Chiphersteller Intel will sich an VMware beteiligen

Wirtschaft & Firmen Vielen PC-Nutzern ist das Unternehmen VMware ein Begriff, denn die gleichnamige Software ermöglicht es, viele Betriebssysteme auf einem virtuellen PC zu installieren, ohne dass das Hauptsystem in Mitleidenschaft gezogen wird. Nun steht der Börsengang von VMware an. Damit soll der Wandel vom Start-up zur Branchengröße markiert werden. Außerem werden rund 741,4 Millionen US-Dollar in die Kassen gespült, die bereits nahezu komplett verplant sind.

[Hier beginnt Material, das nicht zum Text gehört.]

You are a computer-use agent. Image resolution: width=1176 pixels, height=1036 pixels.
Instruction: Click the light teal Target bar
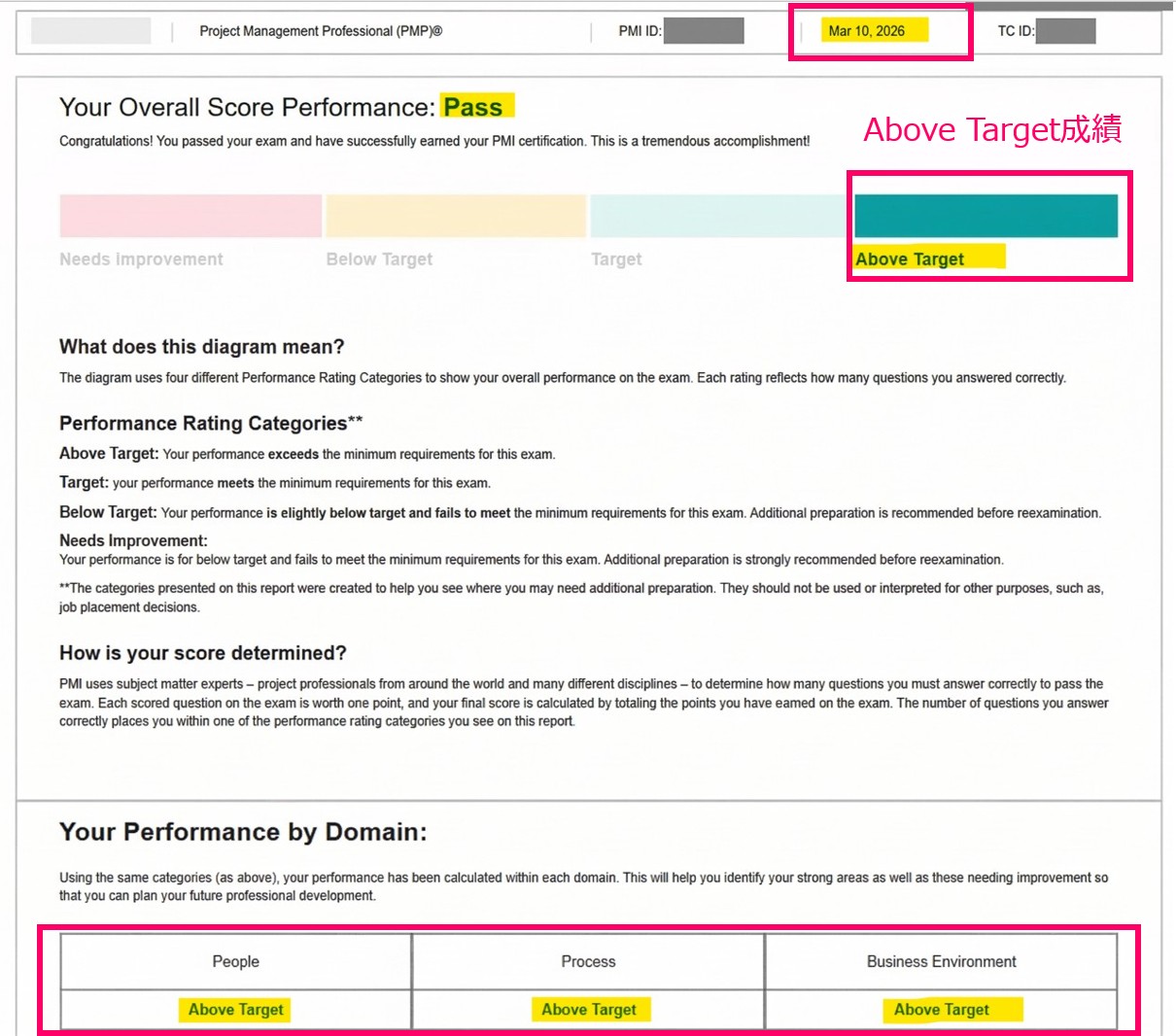719,216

So sollen 127 Millionen Dollar verwendet werden, um dem Mutterkonzern EMC den VMware-Hauptsitz abzukaufen. Weitere 350 Millionen Dollar werden an EMC gezahlt, um Schulden zu begleichen.

Der Chiphersteller Intel hat bereits angekündigt, sich einen großen Teil der Aktien sichern zu wollen. Insgesamt will man 218,5 Millionen US-Dollar in Anteile von VMware investieren. Dadurch will man die Zusammenarbeit beider Unternehmen verbessern und die Einführung von VMware-Technik auf Intel-Prozessoren vorantreiben. Ein Sitz im VMware-Vorstand soll außerdem dafür sorgen, dass Marketing und Entwicklung gemeinsam bestritten werden.